[Brano scelto]:
Il racket ostacola la crescita dell'imprenditoria onesta

1 Il racket ostacola la crescita dell'imprenditoria onesta

Trani (BT), 24 Novembre 2012 – L’Associazione Culturale “Gens Nova” ha organizzato il convegno dal tema: “IL RACKET OSTACOLA LA CRESCITA DELL’IMPRENDITORIA ONESTA”.
Ha introdotto e moderato la Dott.ssa Maria Teresa Misino, Consigliere Nazionale Associazione Culturale Gens Nova.
Relatori: Prof. Avv. Antonio Maria La Scala, Penalista del Foro di Bari, Docente di Diritto Penale presso l’Università L.U.M. “Jean Monnet” nonché Presidente Nazionale dell’Associazione Gens Nova; Dott. Tano Grasso, Presidente Onorario FAI (Federazione delle Associazioni Antiracket e Antiusura Italiane).
Nell’affrontare la tematica è emerso che la battaglia contro l'illegalità non si vince soltanto sul piano della giustizia penale, ma dando senso alla presenza dello Stato. Il rispetto delle leggi dipende da ciascuno di noi. Spesso però aggiriamo le norme ed indulgiamo in comportamenti che, ripetuti quotidianamente, impediscono di dare speranza al nostro Paese.
Occorre quindi sensibilizzare i cittadini nell’impegno e nella lotta costanti contro il racket dell’usura e l’estorsione, fenomeni dilaganti di fronte all’aggravarsi della generale crisi economica che attanaglia l’Italia.
È, dunque, importante scendere nelle piazze e nelle aree commerciali più importanti di tutto il territorio nazionale con accanto i rappresentanti delle Forze dell’Ordine e delle Istituzioni, per rappresentare un’esperienza dal valore simbolico fondamentale nell’ottica del coinvolgimento della società imprenditoriale e civile.
Tale progetto, patrocinato dal Ministero dell’Interno, rientra nel PON Sicurezza denominato “Consumo Critico” e coinvolge oltre la Puglia anche le regioni Campania, Sicilia e Calabria. Scopo principale è la consegna di certificazioni che attestino la qualità delle attività di commercianti e imprenditori che dichiarano di non pagare il pizzo mantenendo una posizione netta a favore della legalità e contro ogni forma di favoreggiamento al racket.
Chi riveste un ruolo nella collettività deve essere onesto, competente ed avere a cuore il bene pubblico, perseguendo un codice etico. I giovani devono agire nel rispetto della legge, non offendere la dignità altrui, alimentare la democrazia e la partecipazione, essere generosi con chi ha bisogno, aprirsi al confronto e al dialogo con tutti, coltivare la conoscenza per allontanare la paura dell'altro al solo fine di essere realmente costruttori di una società migliore.

[Compiti da svolgere]:
1 – Ricopia dall'articolo sul racket il tratto che va da "Nell’affrontare la tematica" fino a "al nostro Paese.".
2 – Prosegui l'articolo sul racket dal punto in cui si ferma.

[Informazioni estratte]:
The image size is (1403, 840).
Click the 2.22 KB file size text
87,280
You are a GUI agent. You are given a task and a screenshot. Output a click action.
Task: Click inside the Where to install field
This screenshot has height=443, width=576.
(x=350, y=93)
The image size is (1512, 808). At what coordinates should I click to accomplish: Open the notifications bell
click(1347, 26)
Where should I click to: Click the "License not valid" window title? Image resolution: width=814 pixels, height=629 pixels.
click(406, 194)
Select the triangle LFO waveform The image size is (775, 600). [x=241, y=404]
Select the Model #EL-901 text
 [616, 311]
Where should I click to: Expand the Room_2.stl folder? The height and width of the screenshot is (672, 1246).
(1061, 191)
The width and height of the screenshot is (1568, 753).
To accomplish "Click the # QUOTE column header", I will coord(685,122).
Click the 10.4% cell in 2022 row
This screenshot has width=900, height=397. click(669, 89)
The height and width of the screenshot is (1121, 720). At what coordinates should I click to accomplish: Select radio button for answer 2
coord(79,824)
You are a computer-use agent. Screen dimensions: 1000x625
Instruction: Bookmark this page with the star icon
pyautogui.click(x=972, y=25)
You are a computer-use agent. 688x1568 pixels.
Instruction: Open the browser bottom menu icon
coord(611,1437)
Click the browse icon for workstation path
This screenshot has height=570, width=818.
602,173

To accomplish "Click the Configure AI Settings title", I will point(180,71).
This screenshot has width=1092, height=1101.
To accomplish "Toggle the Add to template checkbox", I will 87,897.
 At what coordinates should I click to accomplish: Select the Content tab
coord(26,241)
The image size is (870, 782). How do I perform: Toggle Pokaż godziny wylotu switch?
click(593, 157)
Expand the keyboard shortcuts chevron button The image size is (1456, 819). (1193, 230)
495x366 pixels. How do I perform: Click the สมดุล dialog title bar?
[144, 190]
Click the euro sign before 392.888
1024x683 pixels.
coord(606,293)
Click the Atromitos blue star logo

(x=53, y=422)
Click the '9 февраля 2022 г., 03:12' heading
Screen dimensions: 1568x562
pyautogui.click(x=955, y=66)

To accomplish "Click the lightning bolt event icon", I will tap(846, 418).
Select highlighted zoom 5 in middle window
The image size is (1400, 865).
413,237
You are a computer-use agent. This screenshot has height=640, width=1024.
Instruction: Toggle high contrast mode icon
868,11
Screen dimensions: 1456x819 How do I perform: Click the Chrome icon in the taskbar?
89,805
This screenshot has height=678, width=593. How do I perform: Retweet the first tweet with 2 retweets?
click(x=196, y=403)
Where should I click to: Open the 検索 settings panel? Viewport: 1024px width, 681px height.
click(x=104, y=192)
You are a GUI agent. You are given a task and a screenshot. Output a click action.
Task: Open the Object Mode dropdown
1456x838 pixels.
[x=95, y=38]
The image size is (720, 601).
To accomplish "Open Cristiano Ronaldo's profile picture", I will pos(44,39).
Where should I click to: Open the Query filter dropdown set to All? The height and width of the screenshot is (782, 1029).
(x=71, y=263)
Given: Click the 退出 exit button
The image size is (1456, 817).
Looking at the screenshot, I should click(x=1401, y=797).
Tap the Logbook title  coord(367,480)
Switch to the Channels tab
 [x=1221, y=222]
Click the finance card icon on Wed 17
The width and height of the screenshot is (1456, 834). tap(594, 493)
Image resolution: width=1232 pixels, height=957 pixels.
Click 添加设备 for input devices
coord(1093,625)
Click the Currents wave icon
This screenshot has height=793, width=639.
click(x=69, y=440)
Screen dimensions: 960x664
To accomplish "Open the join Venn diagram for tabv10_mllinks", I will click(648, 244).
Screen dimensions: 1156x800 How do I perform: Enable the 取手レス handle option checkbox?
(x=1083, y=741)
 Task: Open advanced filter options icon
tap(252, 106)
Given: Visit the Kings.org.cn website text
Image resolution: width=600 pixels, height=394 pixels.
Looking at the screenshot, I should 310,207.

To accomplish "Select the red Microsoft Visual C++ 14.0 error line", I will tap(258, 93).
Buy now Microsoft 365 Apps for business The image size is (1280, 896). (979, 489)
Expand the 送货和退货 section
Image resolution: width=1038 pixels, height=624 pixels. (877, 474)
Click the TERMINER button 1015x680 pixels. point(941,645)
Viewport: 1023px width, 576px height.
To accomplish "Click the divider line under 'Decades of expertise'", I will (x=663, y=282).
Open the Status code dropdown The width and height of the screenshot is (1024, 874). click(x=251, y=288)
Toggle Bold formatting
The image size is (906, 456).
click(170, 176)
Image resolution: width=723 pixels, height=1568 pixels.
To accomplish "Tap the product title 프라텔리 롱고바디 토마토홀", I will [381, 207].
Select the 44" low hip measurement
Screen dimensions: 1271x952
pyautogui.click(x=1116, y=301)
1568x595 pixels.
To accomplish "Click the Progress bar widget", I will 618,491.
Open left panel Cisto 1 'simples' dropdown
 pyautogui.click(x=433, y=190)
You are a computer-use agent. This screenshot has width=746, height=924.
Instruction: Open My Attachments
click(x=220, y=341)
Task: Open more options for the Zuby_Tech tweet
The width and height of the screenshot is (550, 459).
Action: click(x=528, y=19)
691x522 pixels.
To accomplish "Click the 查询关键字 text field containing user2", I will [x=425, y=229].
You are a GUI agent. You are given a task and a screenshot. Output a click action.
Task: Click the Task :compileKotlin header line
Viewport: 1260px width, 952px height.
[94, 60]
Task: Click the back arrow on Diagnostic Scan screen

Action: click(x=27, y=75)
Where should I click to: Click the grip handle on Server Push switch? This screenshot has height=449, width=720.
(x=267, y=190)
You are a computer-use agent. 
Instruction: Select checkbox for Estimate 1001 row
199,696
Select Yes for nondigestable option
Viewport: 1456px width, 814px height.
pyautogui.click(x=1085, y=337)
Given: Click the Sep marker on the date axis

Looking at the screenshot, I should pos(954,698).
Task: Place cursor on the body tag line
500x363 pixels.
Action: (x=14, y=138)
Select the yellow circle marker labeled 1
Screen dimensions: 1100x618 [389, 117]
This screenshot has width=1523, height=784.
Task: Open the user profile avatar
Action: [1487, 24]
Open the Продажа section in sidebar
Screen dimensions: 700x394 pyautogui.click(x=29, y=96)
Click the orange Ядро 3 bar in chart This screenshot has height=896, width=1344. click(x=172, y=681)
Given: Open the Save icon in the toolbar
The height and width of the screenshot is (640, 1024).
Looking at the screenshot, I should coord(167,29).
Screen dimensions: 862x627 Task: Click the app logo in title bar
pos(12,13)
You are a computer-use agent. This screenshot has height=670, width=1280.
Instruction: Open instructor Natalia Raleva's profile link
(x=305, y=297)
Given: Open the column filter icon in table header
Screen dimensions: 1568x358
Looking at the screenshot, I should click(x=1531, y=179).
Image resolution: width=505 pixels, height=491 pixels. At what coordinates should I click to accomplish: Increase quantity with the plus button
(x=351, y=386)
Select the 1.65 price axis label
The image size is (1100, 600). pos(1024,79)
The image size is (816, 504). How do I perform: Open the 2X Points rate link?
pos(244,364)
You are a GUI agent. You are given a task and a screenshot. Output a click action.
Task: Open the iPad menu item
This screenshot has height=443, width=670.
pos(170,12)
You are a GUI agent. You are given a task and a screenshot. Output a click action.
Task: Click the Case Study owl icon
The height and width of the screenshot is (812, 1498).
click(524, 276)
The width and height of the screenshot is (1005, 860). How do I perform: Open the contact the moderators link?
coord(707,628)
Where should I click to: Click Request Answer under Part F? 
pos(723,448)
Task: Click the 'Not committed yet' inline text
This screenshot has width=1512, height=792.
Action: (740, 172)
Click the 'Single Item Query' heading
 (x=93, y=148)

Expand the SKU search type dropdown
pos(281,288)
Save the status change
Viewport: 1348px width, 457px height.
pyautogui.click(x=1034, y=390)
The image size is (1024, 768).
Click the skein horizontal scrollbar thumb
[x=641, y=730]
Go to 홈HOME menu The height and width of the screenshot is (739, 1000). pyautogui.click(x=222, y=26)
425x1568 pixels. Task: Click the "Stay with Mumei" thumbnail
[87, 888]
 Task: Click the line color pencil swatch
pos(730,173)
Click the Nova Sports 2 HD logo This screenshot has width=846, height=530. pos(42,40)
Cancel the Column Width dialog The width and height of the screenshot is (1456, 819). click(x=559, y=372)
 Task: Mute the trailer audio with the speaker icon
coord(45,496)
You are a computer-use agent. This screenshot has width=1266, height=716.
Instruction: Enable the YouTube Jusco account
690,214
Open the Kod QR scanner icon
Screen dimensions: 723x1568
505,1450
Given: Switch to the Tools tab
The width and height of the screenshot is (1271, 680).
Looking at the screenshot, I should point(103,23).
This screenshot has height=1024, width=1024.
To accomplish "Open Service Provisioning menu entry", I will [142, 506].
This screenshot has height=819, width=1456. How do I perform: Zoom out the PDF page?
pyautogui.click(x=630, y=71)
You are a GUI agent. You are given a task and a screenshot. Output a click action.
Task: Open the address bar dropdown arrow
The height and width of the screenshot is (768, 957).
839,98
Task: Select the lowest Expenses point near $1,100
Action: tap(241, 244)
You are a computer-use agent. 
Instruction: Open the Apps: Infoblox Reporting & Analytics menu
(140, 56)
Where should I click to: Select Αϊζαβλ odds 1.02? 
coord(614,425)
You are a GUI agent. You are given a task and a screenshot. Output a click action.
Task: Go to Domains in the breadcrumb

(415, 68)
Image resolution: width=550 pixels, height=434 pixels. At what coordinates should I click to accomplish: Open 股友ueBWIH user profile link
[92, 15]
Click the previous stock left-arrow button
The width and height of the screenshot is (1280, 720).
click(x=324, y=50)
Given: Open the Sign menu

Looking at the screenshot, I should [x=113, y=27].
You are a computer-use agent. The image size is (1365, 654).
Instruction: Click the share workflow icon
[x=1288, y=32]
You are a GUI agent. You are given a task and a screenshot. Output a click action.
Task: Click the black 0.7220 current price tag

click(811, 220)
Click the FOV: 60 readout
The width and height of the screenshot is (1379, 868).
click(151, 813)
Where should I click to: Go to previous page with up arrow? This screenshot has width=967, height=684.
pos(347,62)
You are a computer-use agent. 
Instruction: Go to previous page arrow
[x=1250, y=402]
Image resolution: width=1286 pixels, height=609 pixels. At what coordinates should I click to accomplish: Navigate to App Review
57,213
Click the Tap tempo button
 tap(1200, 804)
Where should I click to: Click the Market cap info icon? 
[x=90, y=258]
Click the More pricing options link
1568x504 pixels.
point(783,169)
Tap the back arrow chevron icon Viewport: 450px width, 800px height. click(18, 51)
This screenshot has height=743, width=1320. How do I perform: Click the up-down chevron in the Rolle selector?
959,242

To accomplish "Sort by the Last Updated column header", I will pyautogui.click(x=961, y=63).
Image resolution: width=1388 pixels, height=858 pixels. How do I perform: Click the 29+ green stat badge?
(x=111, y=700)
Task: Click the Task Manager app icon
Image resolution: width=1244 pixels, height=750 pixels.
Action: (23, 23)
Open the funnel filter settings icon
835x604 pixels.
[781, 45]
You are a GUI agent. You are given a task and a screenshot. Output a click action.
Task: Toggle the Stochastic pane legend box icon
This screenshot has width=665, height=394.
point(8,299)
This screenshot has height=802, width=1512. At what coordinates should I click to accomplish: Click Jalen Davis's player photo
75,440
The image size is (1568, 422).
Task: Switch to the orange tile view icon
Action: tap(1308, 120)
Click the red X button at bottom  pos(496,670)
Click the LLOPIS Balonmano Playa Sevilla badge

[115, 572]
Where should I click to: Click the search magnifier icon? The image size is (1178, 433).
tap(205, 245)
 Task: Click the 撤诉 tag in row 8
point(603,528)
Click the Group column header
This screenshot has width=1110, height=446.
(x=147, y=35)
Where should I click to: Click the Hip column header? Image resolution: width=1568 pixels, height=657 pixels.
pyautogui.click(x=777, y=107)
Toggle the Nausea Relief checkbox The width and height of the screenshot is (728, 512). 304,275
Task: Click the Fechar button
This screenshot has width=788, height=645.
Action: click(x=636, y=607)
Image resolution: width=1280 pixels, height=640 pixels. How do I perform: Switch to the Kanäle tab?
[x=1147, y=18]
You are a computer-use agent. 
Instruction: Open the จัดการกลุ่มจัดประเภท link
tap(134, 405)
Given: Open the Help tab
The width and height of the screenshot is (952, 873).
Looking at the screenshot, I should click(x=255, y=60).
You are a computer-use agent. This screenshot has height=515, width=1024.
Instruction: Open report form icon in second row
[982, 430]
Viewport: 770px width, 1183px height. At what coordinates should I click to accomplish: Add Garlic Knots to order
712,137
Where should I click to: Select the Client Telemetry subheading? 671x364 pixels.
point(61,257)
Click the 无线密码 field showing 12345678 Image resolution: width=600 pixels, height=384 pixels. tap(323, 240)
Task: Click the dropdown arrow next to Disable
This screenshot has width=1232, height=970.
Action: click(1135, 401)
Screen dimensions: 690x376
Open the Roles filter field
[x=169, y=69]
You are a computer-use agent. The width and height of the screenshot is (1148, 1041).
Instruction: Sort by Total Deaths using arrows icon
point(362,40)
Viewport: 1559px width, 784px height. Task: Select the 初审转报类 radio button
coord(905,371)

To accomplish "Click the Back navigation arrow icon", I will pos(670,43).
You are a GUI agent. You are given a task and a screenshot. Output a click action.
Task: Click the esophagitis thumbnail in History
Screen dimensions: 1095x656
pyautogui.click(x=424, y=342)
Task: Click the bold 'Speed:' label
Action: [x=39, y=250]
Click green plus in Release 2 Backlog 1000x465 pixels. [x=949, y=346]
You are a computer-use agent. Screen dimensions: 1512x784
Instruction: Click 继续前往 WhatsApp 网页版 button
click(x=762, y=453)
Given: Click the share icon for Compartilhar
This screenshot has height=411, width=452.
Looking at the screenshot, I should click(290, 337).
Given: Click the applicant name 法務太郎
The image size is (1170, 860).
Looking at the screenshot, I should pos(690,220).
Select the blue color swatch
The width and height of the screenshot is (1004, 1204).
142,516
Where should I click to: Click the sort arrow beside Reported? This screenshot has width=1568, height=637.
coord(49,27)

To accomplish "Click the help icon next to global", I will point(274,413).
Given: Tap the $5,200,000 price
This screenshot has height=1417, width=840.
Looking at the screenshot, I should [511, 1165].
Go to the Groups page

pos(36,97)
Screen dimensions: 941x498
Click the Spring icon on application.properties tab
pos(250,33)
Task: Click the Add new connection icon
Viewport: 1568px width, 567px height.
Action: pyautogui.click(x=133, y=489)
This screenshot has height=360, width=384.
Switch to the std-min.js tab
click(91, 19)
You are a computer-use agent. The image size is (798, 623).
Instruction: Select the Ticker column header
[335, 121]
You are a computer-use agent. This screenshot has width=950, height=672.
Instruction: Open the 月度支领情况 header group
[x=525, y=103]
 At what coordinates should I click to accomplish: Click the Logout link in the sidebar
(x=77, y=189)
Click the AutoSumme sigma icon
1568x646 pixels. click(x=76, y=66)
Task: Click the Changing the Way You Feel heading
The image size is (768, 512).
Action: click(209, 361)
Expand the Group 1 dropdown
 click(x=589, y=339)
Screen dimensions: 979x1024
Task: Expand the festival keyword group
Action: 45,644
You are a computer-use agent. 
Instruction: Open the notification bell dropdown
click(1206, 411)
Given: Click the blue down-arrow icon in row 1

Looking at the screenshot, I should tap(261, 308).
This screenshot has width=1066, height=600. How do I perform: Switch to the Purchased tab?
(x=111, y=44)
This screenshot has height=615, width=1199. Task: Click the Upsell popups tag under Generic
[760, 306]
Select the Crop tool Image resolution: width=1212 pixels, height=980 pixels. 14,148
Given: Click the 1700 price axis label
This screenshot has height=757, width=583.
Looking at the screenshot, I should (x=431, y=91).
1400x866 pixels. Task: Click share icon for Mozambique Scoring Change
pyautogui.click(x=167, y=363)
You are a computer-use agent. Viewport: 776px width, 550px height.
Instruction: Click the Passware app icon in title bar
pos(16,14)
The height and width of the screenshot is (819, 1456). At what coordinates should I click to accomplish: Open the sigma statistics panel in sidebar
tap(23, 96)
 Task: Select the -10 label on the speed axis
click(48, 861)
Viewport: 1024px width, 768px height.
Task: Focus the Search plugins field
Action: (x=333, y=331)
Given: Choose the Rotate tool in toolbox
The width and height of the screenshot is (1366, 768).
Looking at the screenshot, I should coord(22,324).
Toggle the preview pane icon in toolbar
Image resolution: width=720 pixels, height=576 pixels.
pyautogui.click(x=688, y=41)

[Risultati dei compiti]:
1 –
Nell’affrontare la tematica è emerso che la battaglia contro l'illegalità non si vince soltanto sul piano della giustizia penale, ma dando senso alla presenza dello Stato. Il rispetto delle leggi dipende da ciascuno di noi. Spesso però aggiriamo le norme ed indulgiamo in comportamenti che, ripetuti quotidianamente, impediscono di dare speranza al nostro Paese.

2 –
E’ vero che i cittadini sono scoraggiati e non partecipano alla vita pubblica, ma tuttavia dipende proprio da ognuno di noi aver cura del nostro Paese, rispettare la legge e stigmatizzare certi comportamenti individuali: non chiedere la ricevuta; parcheggiare in doppia fila; dare al delinquente una somma di denaro per farci restituire l’auto rubata; chiedere la cd. “raccomandazione” per un esame universitario o per un pubblico concorso; non versare i contributi ed evadere le tasse; vendere alcolici ai minorenni, eccetera.
Occorre inoltre recidere le fonti di arricchimento illecito e controllare la proliferazione di minicase da gioco, centri scommesse, slot machines, agenzie finanziarie, negozi di compro-oro, tutte attività inspiegabilmente autorizzate dallo Stato.
In cima alle preoccupazioni c’è anche la 'giustizia quotidiana': l’aumento generale di specifiche tipologie di reato, che avvengono ormai da tempo anche in zone centrali della città, oltre a provocare danni alla collettività, denotano mancanza di certezza della pena e pesanti difficoltà nell’attività di controllo del territorio da parte delle Forze dell’Ordine.
Il racket o "pizzo", è un'attività criminale generalmente volta a ottenere da un operatore economico il pagamento periodico di una certa somma di denaro in cambio dell'offerta di "protezione" da una serie di intimidazioni che, in realtà, è lo stesso proponente a mettere in atto.
Questa forma di estorsione è un fenomeno assai diffuso, generalmente sommerso e per molto tempo sottovalutato.
Tanto da essere considerato un fatto quasi normale, un affare "privato" delle vittime oppure un'attività secondaria della criminalità organizzata, in particolare mafiosa. In realtà, "il pizzo" è la più antica attività della mafia. Spesso rappresenta la base della sua attività criminale: un sicuro strumento economico per mantenere l'organizzazione e per acquisire capitali da reinvestire in altre attività criminali o nell'economia legale; il modo più efficace per esercitare il controllo sul territorio.
Il racket si concentra nel Sud, dove la criminalità mafiosa e camorristica condiziona storicamente la vita e la sicurezza di molti cittadini e ne limita la libertà d'impresa e di sviluppo. Tuttavia negli ultimi tempi, il fenomeno si è esteso ad altre regioni del Paese. E proprio dai luoghi in cui è nato e cresciuto, è partita la rivolta contro il racket.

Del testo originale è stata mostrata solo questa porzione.